**Exercise brief**
Transcribe the whole listing exactly.

######

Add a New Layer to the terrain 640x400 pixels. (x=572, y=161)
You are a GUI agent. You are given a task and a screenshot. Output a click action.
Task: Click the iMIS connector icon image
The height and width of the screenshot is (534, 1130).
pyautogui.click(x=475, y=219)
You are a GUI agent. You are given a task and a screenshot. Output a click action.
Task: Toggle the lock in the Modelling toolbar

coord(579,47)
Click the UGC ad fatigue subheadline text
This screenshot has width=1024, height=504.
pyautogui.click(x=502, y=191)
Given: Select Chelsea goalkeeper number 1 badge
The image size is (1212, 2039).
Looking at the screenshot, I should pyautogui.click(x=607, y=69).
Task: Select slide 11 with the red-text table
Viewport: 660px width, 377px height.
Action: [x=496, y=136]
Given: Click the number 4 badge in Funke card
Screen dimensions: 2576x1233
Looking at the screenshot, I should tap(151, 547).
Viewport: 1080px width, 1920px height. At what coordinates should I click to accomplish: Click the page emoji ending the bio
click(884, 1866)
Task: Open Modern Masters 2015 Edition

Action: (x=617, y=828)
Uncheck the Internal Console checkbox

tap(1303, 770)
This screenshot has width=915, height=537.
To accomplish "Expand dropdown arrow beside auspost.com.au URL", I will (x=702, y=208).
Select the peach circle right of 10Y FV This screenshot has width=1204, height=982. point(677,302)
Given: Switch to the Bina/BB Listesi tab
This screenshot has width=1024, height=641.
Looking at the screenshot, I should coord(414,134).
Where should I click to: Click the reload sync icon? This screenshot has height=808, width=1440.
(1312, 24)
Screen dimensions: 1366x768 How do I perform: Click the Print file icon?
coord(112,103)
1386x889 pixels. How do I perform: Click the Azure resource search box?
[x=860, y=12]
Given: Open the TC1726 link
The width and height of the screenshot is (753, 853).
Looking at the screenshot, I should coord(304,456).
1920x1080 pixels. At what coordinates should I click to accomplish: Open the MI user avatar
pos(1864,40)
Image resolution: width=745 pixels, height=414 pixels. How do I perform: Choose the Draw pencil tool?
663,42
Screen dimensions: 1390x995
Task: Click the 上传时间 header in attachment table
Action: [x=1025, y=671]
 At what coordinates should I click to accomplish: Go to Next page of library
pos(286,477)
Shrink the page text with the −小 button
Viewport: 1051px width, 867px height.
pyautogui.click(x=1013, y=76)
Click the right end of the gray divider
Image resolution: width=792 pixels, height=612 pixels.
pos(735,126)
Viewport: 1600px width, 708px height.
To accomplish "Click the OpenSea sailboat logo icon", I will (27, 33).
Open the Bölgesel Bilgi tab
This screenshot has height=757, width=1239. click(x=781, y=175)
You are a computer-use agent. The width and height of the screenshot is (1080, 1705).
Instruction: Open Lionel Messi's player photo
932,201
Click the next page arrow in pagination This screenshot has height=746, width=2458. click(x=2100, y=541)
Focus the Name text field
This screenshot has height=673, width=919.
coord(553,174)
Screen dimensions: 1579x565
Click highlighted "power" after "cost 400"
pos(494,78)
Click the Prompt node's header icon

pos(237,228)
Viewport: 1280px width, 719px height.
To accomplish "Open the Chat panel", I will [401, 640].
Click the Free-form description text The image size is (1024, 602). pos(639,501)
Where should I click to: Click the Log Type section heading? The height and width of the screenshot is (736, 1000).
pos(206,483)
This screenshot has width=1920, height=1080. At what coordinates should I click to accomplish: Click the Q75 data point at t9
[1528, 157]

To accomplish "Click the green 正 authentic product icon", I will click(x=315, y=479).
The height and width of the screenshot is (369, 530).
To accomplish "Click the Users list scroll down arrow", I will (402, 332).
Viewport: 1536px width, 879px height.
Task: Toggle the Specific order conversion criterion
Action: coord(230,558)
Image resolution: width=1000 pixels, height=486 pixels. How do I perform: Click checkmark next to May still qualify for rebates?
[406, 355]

######

**Finished exercise**
Add a New Layer to the terrain 640x400 pixels. (x=572, y=161)
You are a GUI agent. You are given a task and a screenshot. Output a click action.
Task: Click the iMIS connector icon image
The height and width of the screenshot is (534, 1130).
pyautogui.click(x=475, y=219)
You are a GUI agent. You are given a task and a screenshot. Output a click action.
Task: Toggle the lock in the Modelling toolbar

coord(579,47)
Click the UGC ad fatigue subheadline text
This screenshot has width=1024, height=504.
pyautogui.click(x=502, y=191)
Given: Select Chelsea goalkeeper number 1 badge
The image size is (1212, 2039).
Looking at the screenshot, I should pyautogui.click(x=607, y=69).
Task: Select slide 11 with the red-text table
Viewport: 660px width, 377px height.
Action: [x=496, y=136]
Given: Click the number 4 badge in Funke card
Screen dimensions: 2576x1233
Looking at the screenshot, I should tap(151, 547).
Viewport: 1080px width, 1920px height. At what coordinates should I click to accomplish: Click the page emoji ending the bio
click(884, 1866)
Task: Open Modern Masters 2015 Edition

Action: (x=617, y=828)
Uncheck the Internal Console checkbox

tap(1303, 770)
This screenshot has width=915, height=537.
To accomplish "Expand dropdown arrow beside auspost.com.au URL", I will (x=702, y=208).
Select the peach circle right of 10Y FV This screenshot has width=1204, height=982. point(677,302)
Given: Switch to the Bina/BB Listesi tab
This screenshot has width=1024, height=641.
Looking at the screenshot, I should coord(414,134).
Where should I click to: Click the reload sync icon? This screenshot has height=808, width=1440.
(1312, 24)
Screen dimensions: 1366x768 How do I perform: Click the Print file icon?
coord(112,103)
1386x889 pixels. How do I perform: Click the Azure resource search box?
[x=860, y=12]
Given: Open the TC1726 link
The width and height of the screenshot is (753, 853).
Looking at the screenshot, I should coord(304,456).
1920x1080 pixels. At what coordinates should I click to accomplish: Open the MI user avatar
pos(1864,40)
Image resolution: width=745 pixels, height=414 pixels. How do I perform: Choose the Draw pencil tool?
663,42
Screen dimensions: 1390x995
Task: Click the 上传时间 header in attachment table
Action: [x=1025, y=671]
 At what coordinates should I click to accomplish: Go to Next page of library
pos(286,477)
Shrink the page text with the −小 button
Viewport: 1051px width, 867px height.
pyautogui.click(x=1013, y=76)
Click the right end of the gray divider
Image resolution: width=792 pixels, height=612 pixels.
pos(735,126)
Viewport: 1600px width, 708px height.
To accomplish "Click the OpenSea sailboat logo icon", I will (27, 33).
Open the Bölgesel Bilgi tab
This screenshot has height=757, width=1239. click(x=781, y=175)
You are a computer-use agent. The width and height of the screenshot is (1080, 1705).
Instruction: Open Lionel Messi's player photo
932,201
Click the next page arrow in pagination This screenshot has height=746, width=2458. click(x=2100, y=541)
Focus the Name text field
This screenshot has height=673, width=919.
coord(553,174)
Screen dimensions: 1579x565
Click highlighted "power" after "cost 400"
pos(494,78)
Click the Prompt node's header icon

pos(237,228)
Viewport: 1280px width, 719px height.
To accomplish "Open the Chat panel", I will [401, 640].
Click the Free-form description text The image size is (1024, 602). pos(639,501)
Where should I click to: Click the Log Type section heading? The height and width of the screenshot is (736, 1000).
pos(206,483)
This screenshot has width=1920, height=1080. At what coordinates should I click to accomplish: Click the Q75 data point at t9
[1528, 157]

To accomplish "Click the green 正 authentic product icon", I will click(x=315, y=479).
The height and width of the screenshot is (369, 530).
To accomplish "Click the Users list scroll down arrow", I will (402, 332).
Viewport: 1536px width, 879px height.
Task: Toggle the Specific order conversion criterion
Action: coord(230,558)
Image resolution: width=1000 pixels, height=486 pixels. How do I perform: Click checkmark next to May still qualify for rebates?
[406, 355]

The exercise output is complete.